Table 3 Optimal values for REEs removal (%) and bioconcentration (μg/g) with Ulva sp. and corresponding calculated bioconcentration (μg/g) or removal (%)

The natural REE concentrations in seawater are usually very low (10−6 – 10−9 g/L), increasing several order of magnitude in sites impacted by anthropogenic sources such as the discharge of industrial wastewater and e-waste leachates (Arienzo et al. 2022). For example, values of 130–152 μg REEs/L were reported in surface waters in areas affected by mining activities (Liang et al. 2014), which are in line with the range of concentrations of the present study, highlighting the potential of the approach to remediate contaminated environments. The use of living seaweed over non-living biomass can be valuable as the constant daily growth of seaweed creates new available binding sites, allowing for the removal of REEs from the complex solution even days after the onset of exposure (Costa et al. 2011; Henriques et al. 2015).

Bioconcentration (μg/g) optimization resulted in an initial element concentration of 190 μg/L, a salinity of 15, and a seaweed dosage 1.0 g/L, with values ranging from 253 μg/g for Y to 401 μg/g for Ce (∑REEs of 1986 μg/g), after 24 h exposure. For 96 h of exposure, a maximum ∑REEs of 3222 μg/g (excluding Y) was obtained, using the optimized conditions (initial concentration of 190 μg/L, salinity 16, and seaweed dosage of 1.0 g/L). The total concentration of REE in Ulva sp. is circa of 3000-fold higher than that initially in water and also exceeds that found in common apatite ores (∑REEs 1098 – 1688 μg/g) (Xiqiang et al. 2020), supporting the use of REEs-enriched seaweed biomass as an alternative to mineral ores. It is possible to further increase these concentrations by processing the biomass, namely its pyrolysis which reduces its weight by about 87 %.

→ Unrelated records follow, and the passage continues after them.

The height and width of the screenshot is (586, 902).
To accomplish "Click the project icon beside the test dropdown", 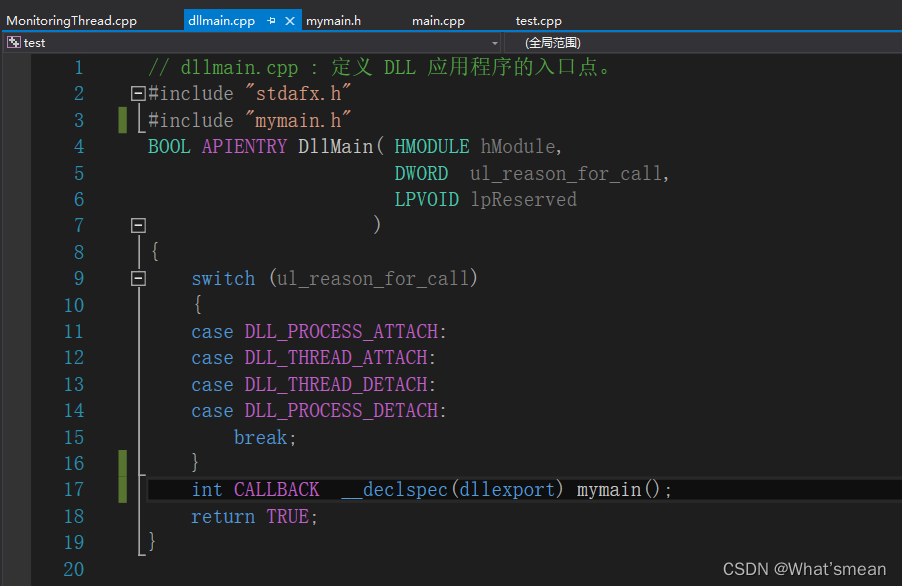I will click(11, 42).
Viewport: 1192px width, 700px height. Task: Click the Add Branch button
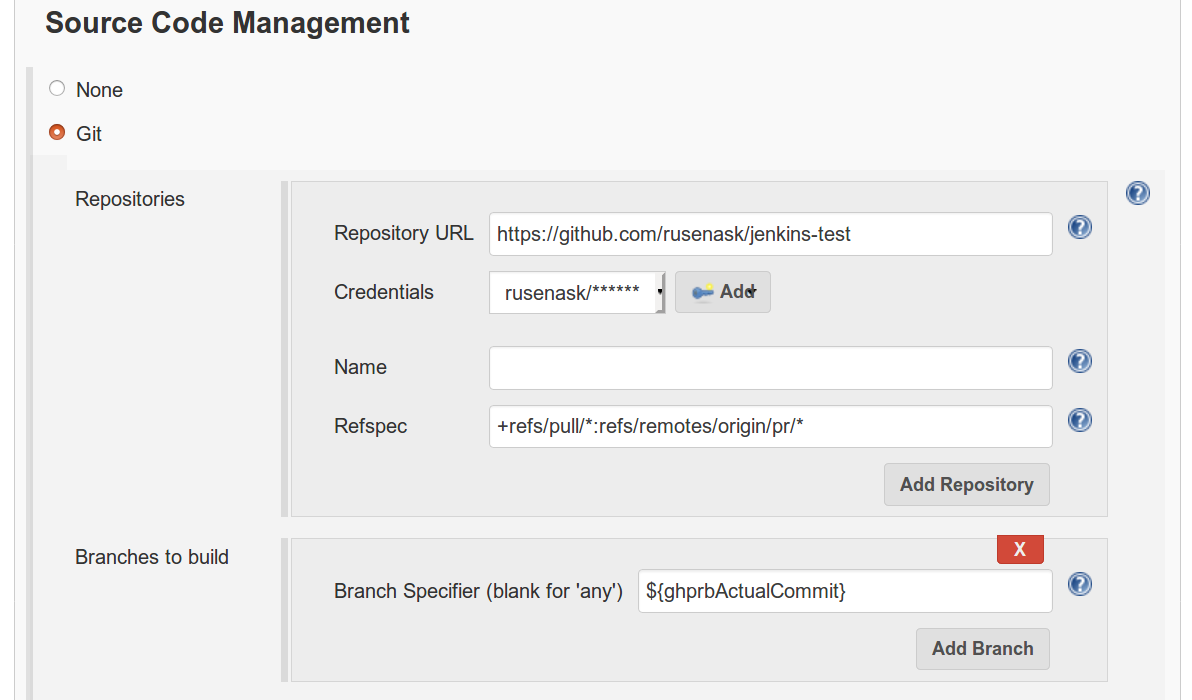tap(982, 648)
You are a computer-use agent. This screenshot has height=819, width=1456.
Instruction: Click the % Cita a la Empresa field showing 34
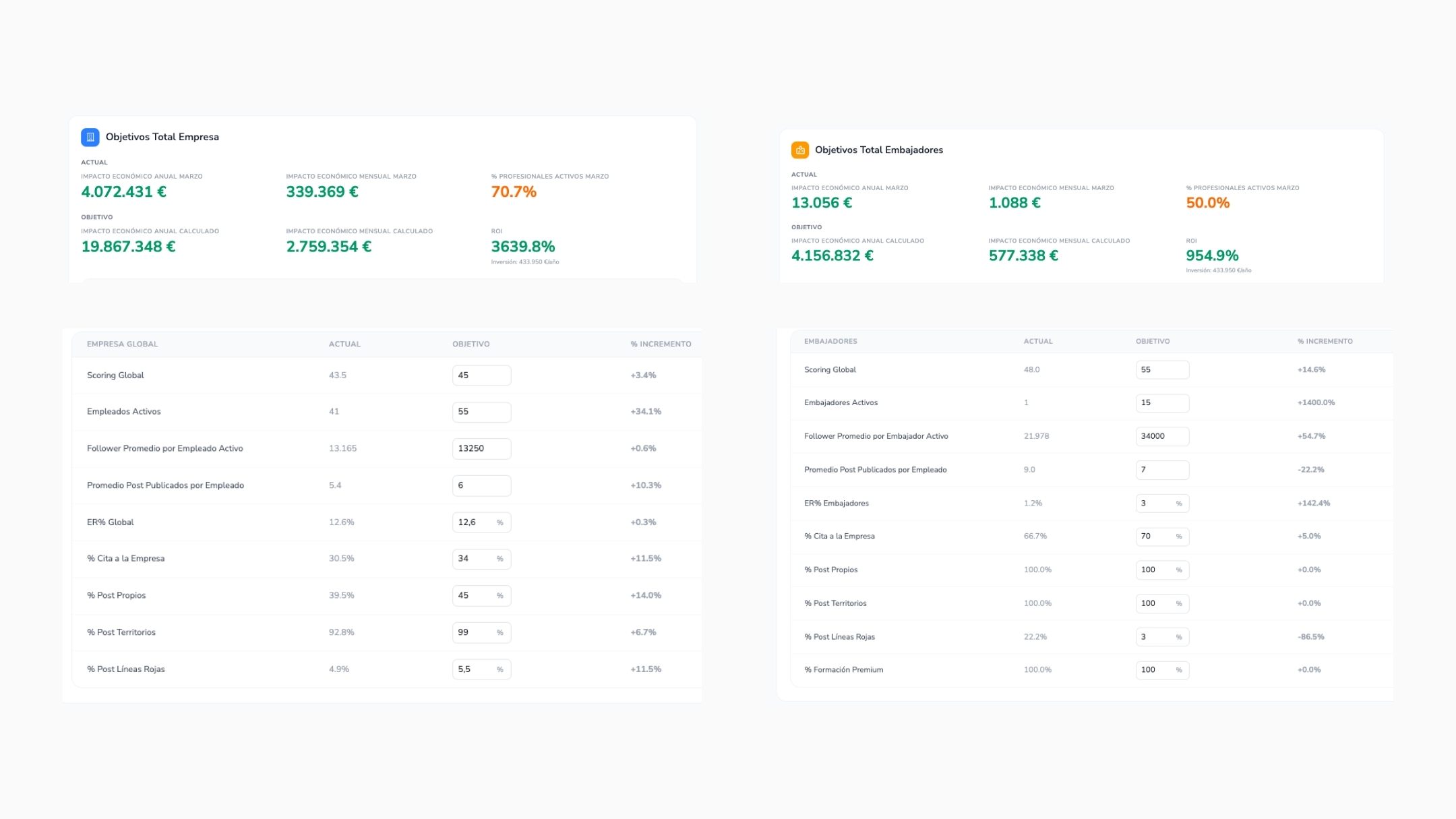475,559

The recovery of REEs from the biomass is also simpler than their extraction from ores which are much more difficult to solubilize. Diluted acids such as nitric and chloric acids or chelating agents have been used to regenerate various synthetic materials (Afonso et al. 2019; Lee et al. 2018; Ramasamy et al. 2017) and are also efficient in recovering REEs from seaweed. In some cases, the osmotic shock caused by placing the seaweed in ultrapure or distilled water, leading to disruption of the cell membrane, is enough for the elements to migrate into the solution (Henriques et al. 2019).

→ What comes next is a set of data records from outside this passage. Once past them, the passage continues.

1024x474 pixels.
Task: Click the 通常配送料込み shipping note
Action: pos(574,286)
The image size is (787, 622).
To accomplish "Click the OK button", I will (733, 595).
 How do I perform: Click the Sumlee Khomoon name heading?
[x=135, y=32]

It should be noted that in addition to REEs, Ulva sp. also incorporated other elements, the separation of which is crucial for the valorization of technology. In a previous work, for the same time of exposure, we verified that REEs removed from water by Ulva sp. were mostly bound on the seaweed surface and were easily desorbed with a 15 min wash with EDTA (Viana et al. 2023). Other elements, such as the PTE Hg remained in the biomass after EDTA washing.

Conclusion

The present study has demonstrated the potential of widely available seaweed as the basis of a simple, efficient, and low-cost technology to remove a myriad of elements from diluted industrial effluents and contaminated waters, especially those with high salinity that hamper the efficiency of other methods. The use of real saline water and a contamination scenario that mimics real effluent (e.g., from lamp production and dismantling) are also innovative aspects of this study.

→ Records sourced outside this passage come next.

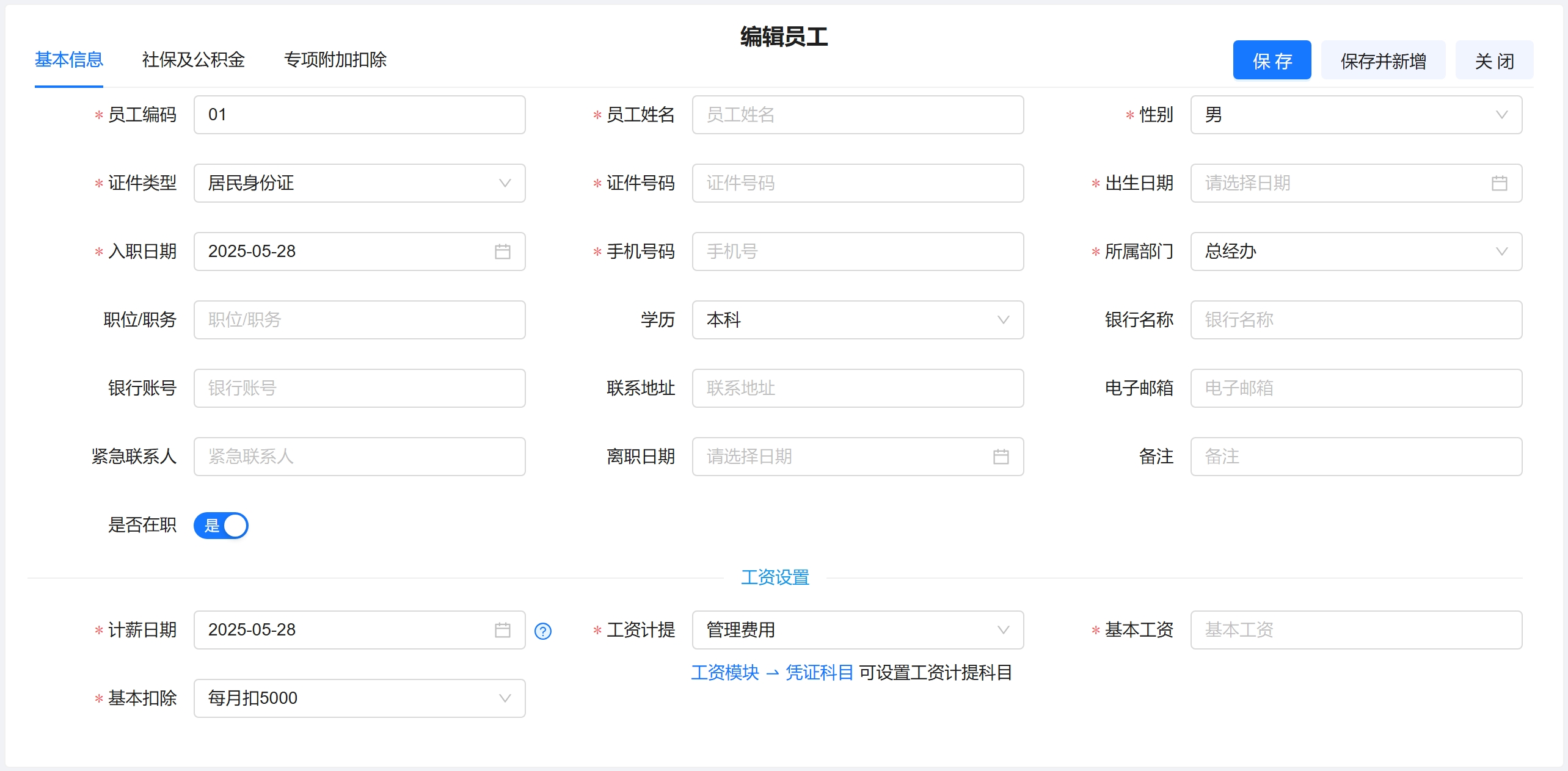Focus the 基本工资 input field
The image size is (1568, 771).
[x=1355, y=630]
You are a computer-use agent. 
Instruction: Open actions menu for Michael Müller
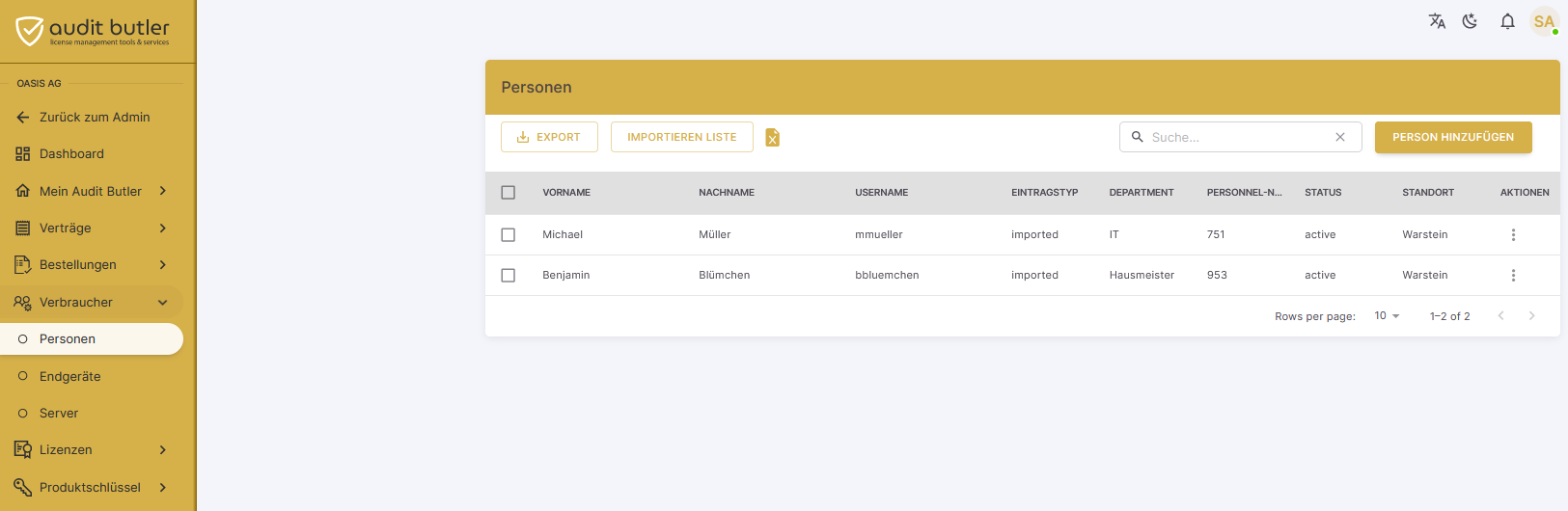pyautogui.click(x=1513, y=234)
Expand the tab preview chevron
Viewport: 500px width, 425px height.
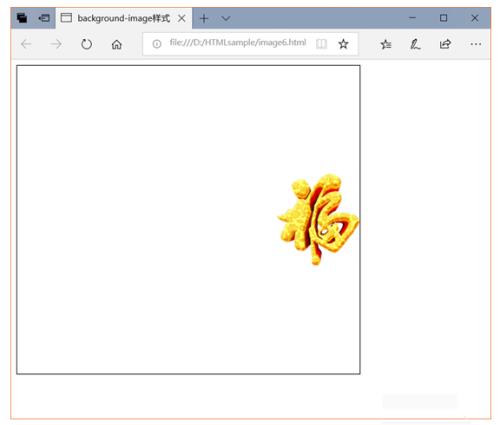[226, 18]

Among the parameters studied, the initial seaweed dosage was the most impactful factor for REEs removal, with higher dosages resulting in greater removals (up to 88 % in 24 h). The time extension from 24 h to 96 or 144 h proved significant. Optimized conditions for REEs removal, obtained from the model optimization by RSM, were determined as a concentration of 10 μg/L at salinity 15 and seaweed dosage of 5.0 g/L.

The high REE concentration in the enriched biomass (∑REEs of 3222 μg/g) obtained under optimal conditions, which is approximately 3000 times higher than originally in the water and higher than in ordinary ores, encourages its use as an alternative source of these critical raw materials.